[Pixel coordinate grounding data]
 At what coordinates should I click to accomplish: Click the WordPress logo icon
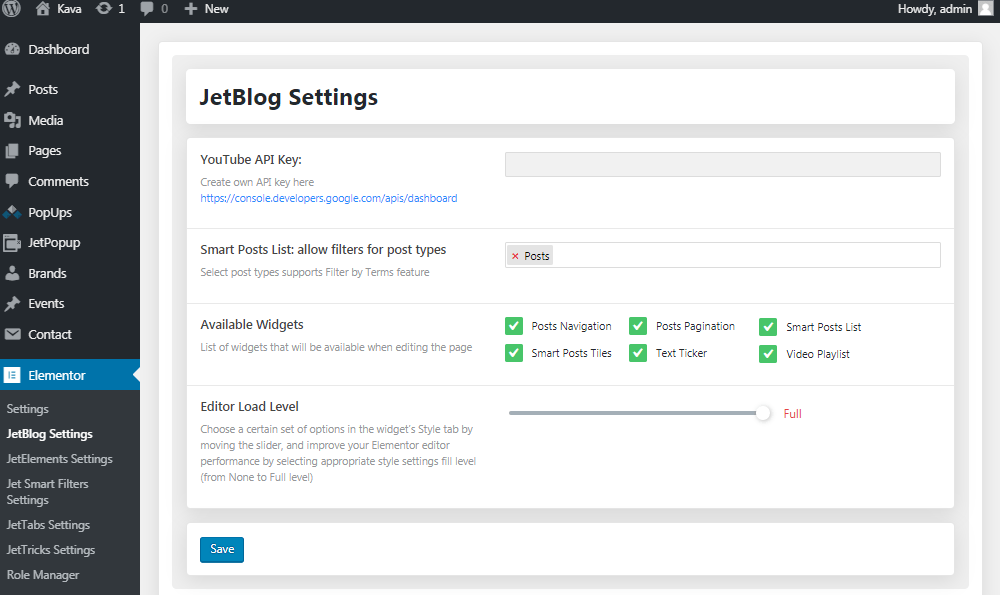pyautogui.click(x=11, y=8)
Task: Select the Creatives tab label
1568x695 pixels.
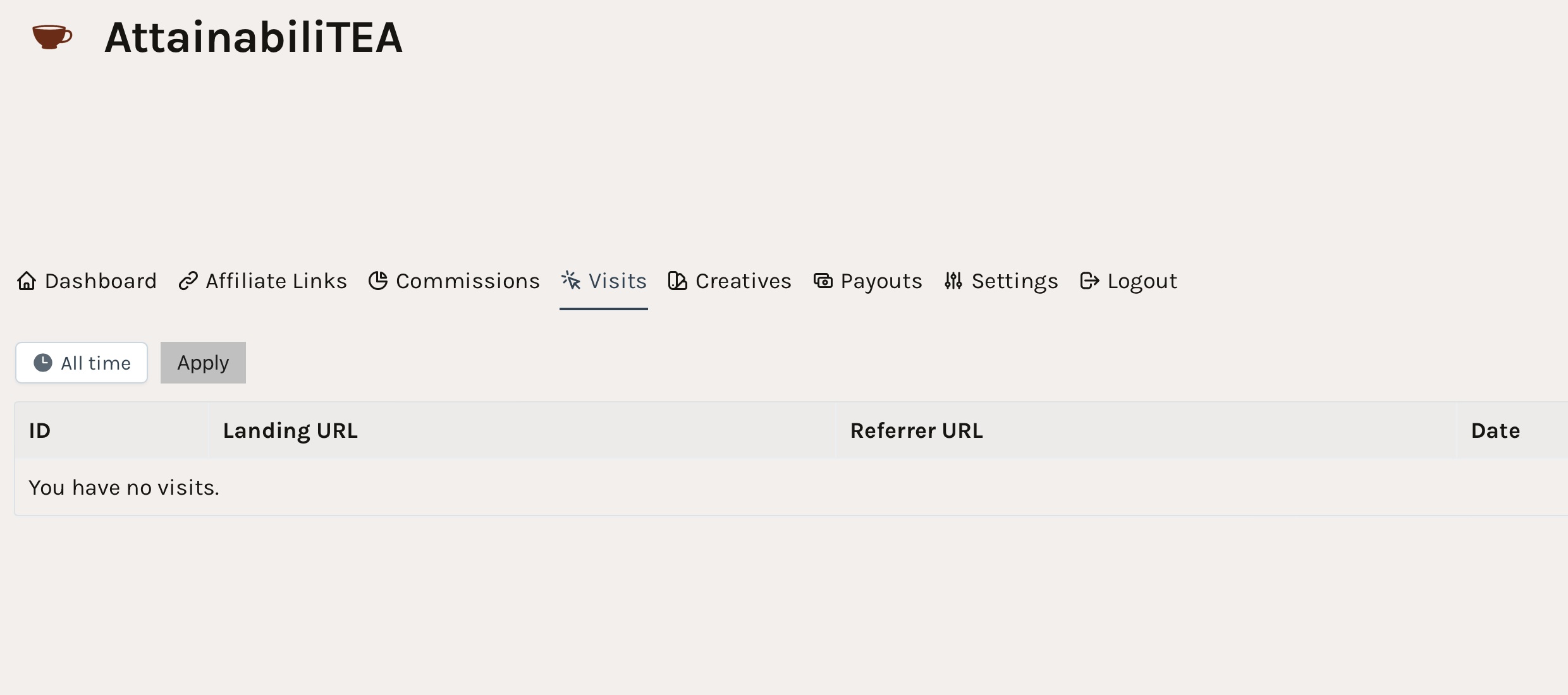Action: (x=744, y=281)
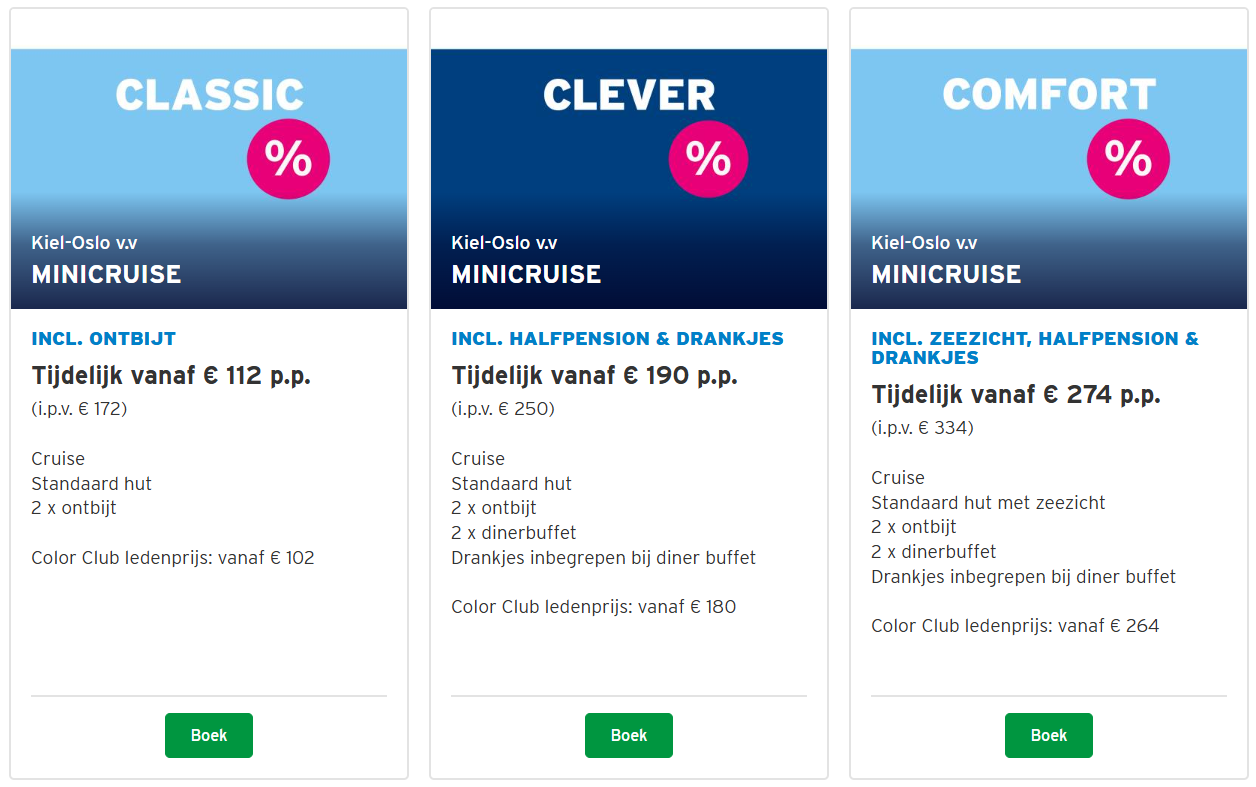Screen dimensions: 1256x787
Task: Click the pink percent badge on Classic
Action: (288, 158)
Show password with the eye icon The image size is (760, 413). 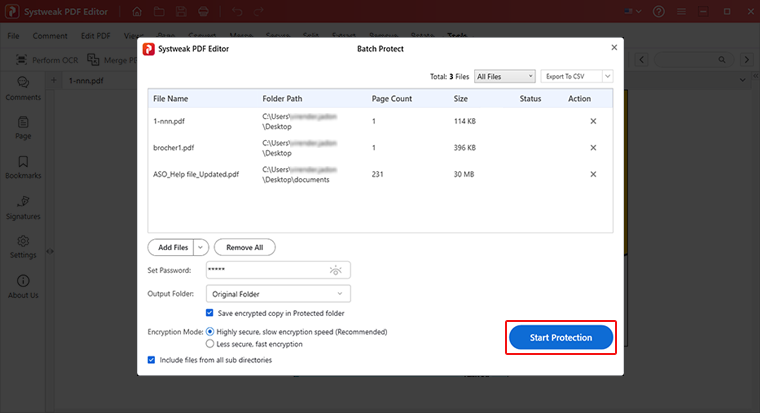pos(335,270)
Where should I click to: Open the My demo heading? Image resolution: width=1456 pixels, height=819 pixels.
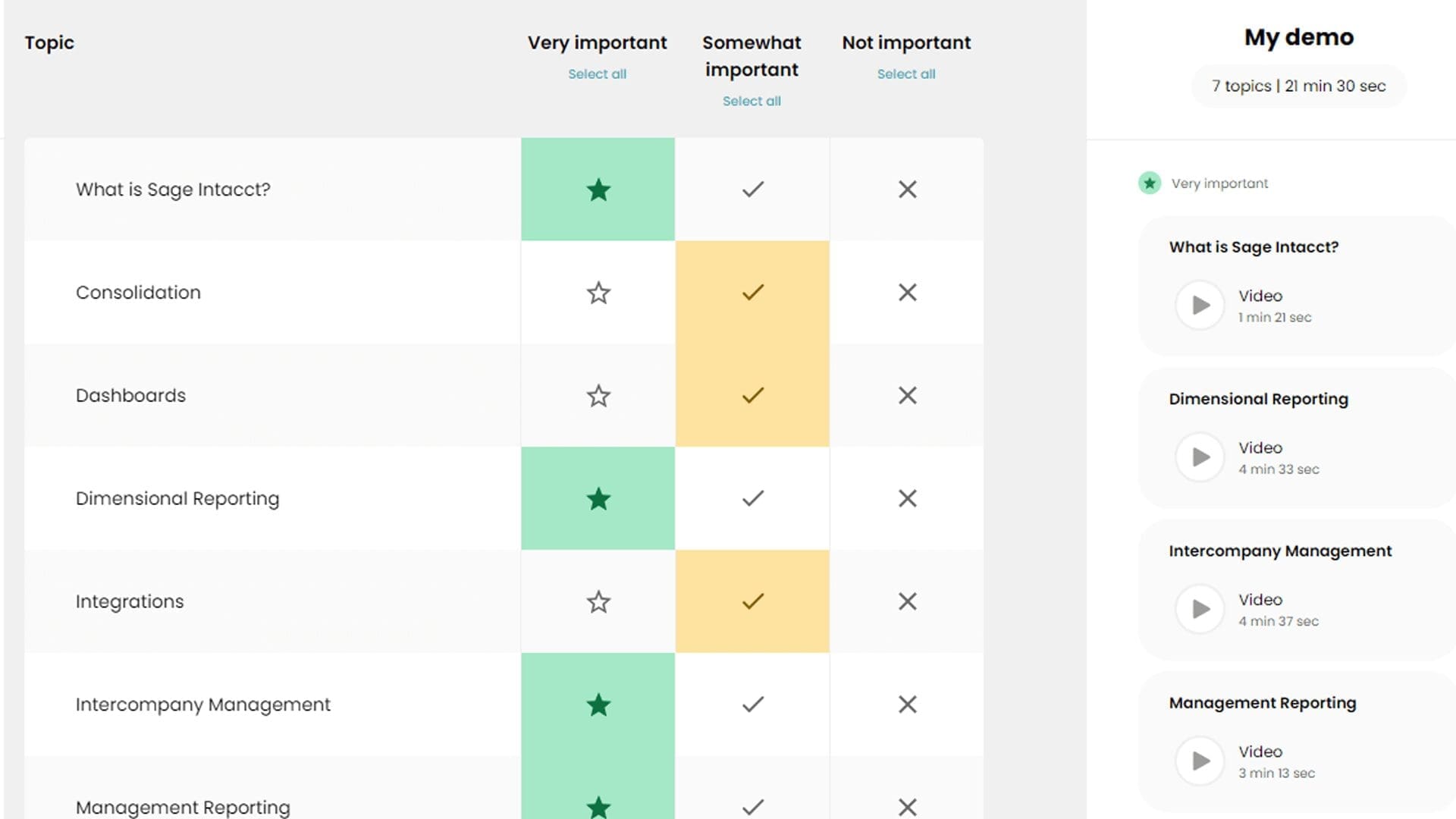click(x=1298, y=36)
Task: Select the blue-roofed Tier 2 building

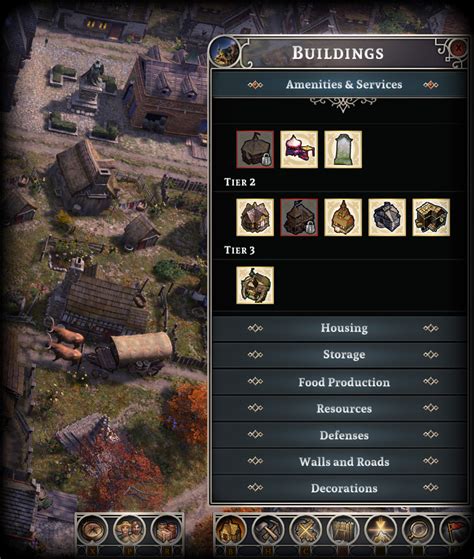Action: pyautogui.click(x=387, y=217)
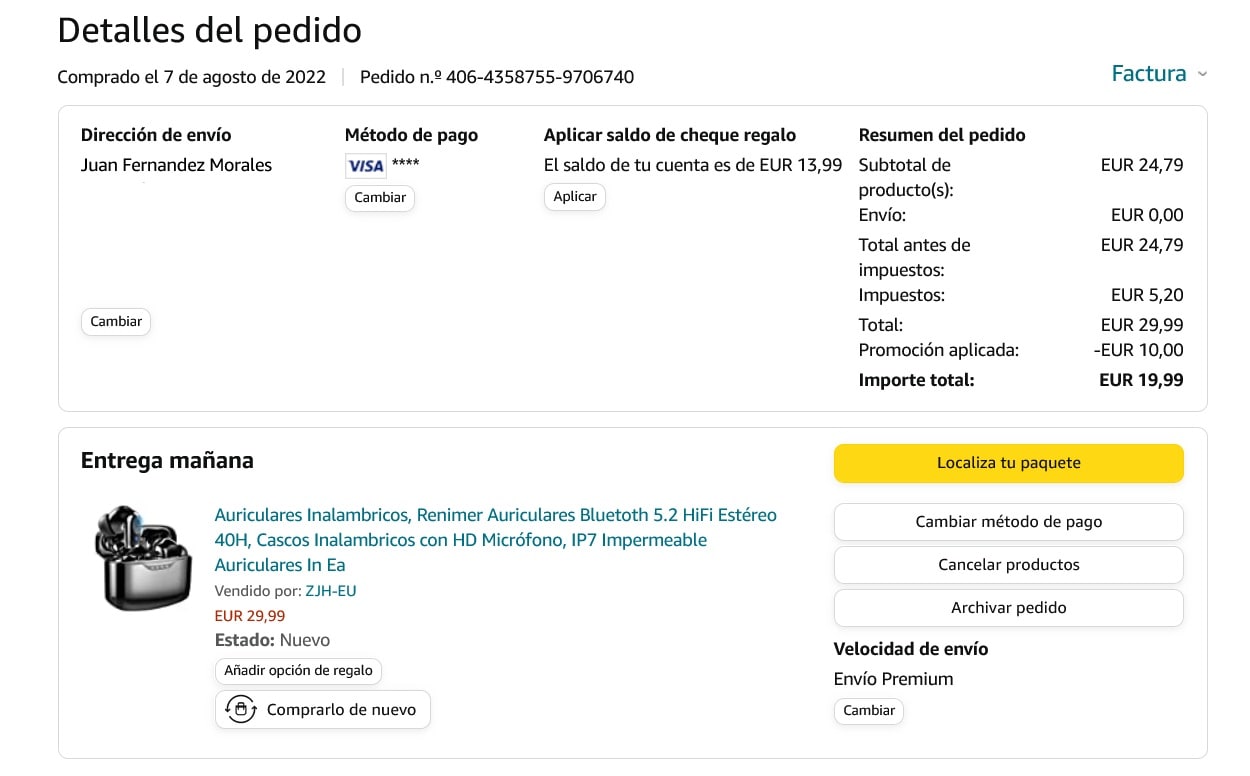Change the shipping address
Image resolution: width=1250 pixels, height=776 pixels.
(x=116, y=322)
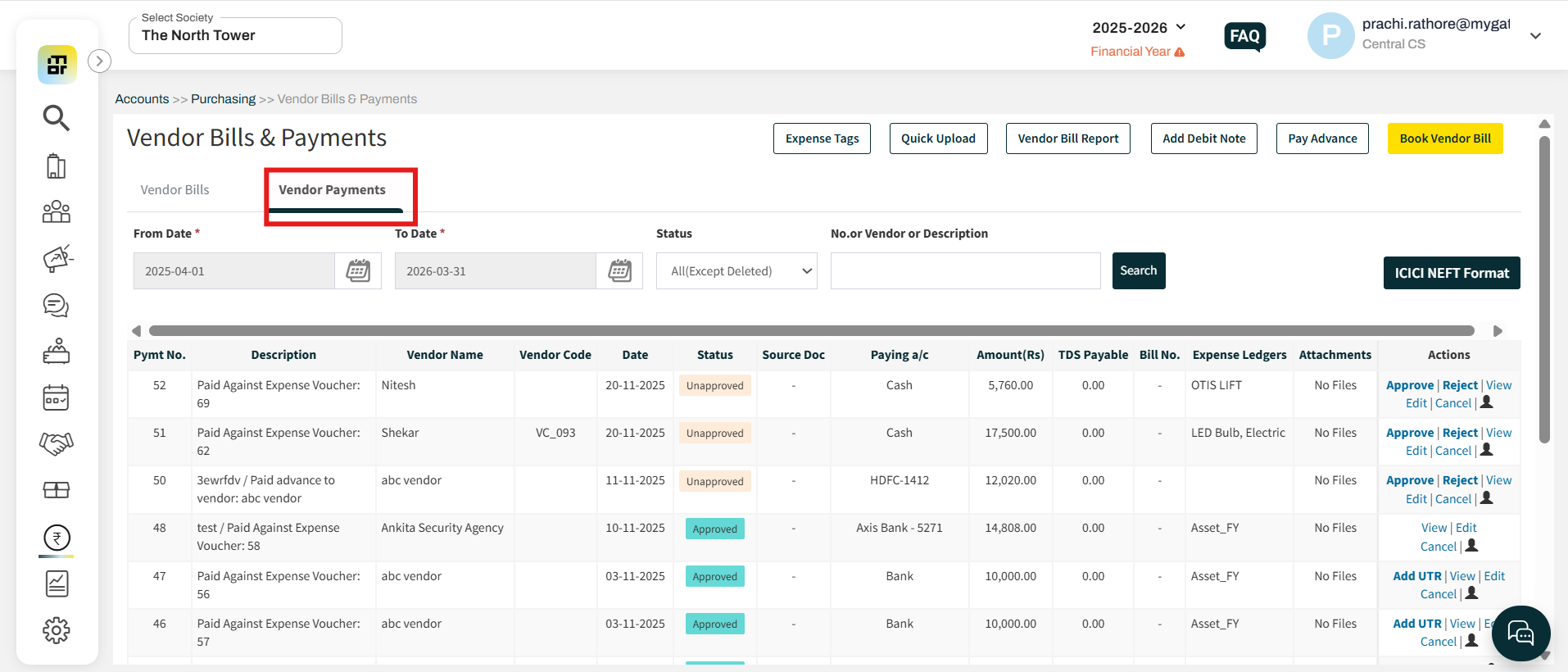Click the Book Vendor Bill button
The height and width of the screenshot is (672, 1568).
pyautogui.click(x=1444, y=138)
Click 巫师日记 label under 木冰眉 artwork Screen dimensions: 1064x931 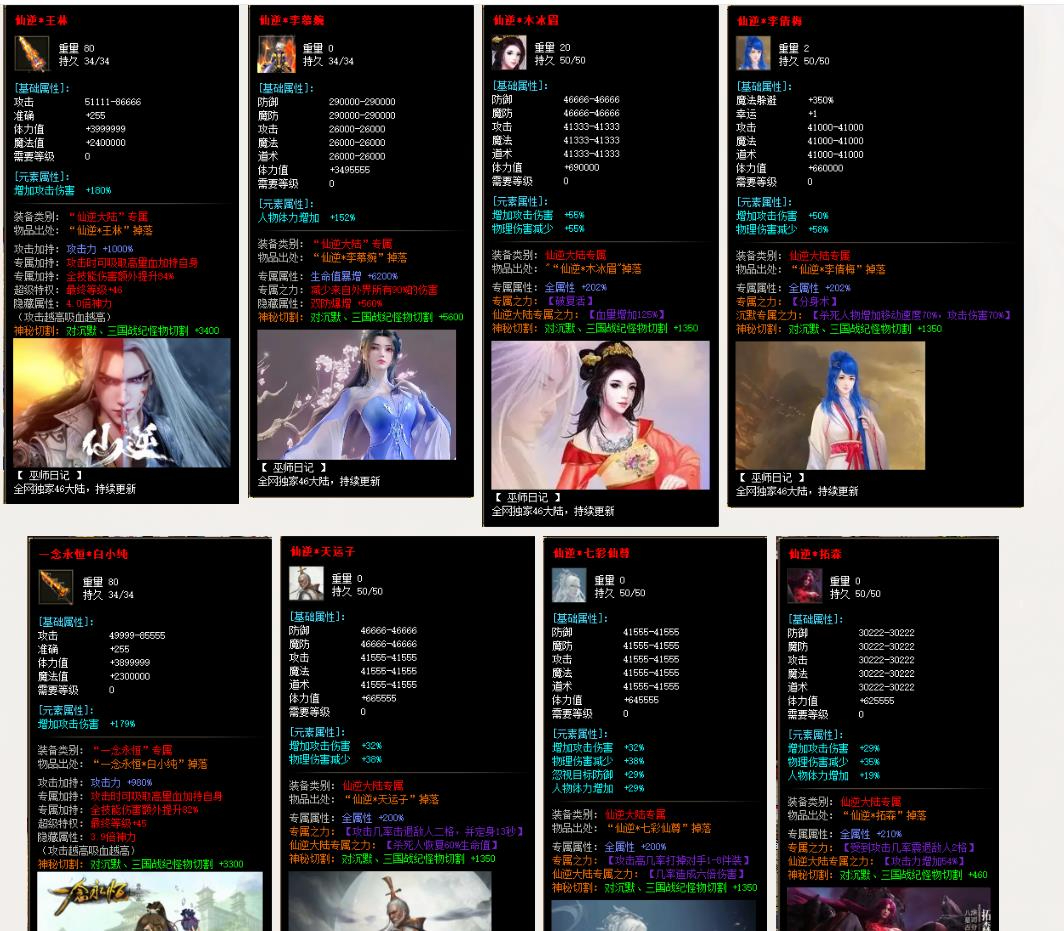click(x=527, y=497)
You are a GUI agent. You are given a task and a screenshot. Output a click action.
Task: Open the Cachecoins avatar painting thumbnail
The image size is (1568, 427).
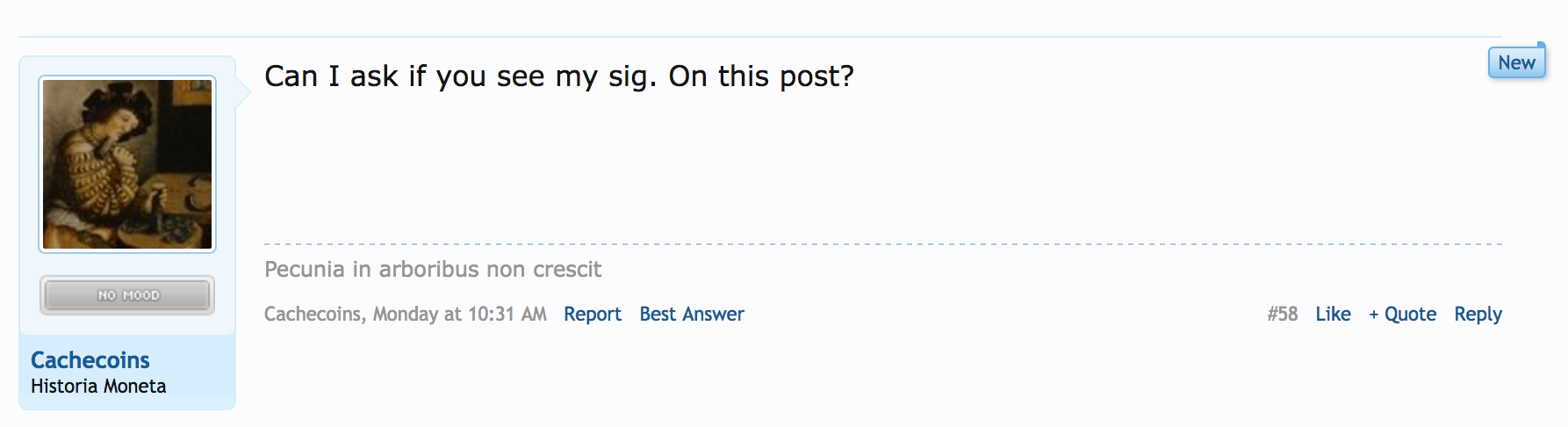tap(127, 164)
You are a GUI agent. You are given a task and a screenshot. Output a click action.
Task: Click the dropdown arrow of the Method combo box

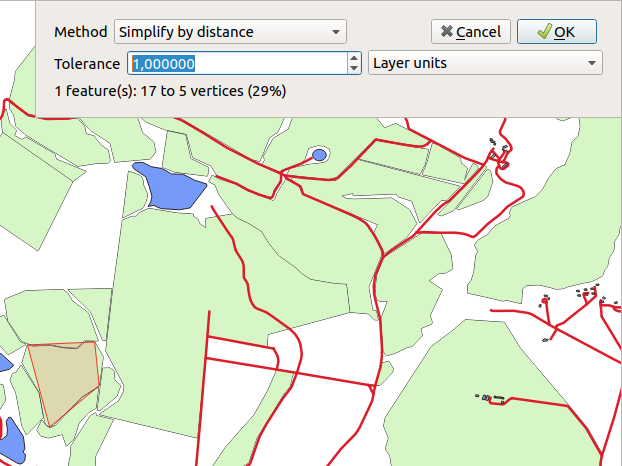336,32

_Work request:_
Copy exactly, and only, the lines running from the one containing "Task: Open the" through the final line of the data, and omit the pictures.

_Answer for the task:_
Task: Open the Cachecoins avatar painting thumbnail
The image size is (1568, 427).
tap(127, 164)
You are a GUI agent. You are given a task and a screenshot. Output a click action.
Task: Click the dropdown arrow of the Method combo box

336,32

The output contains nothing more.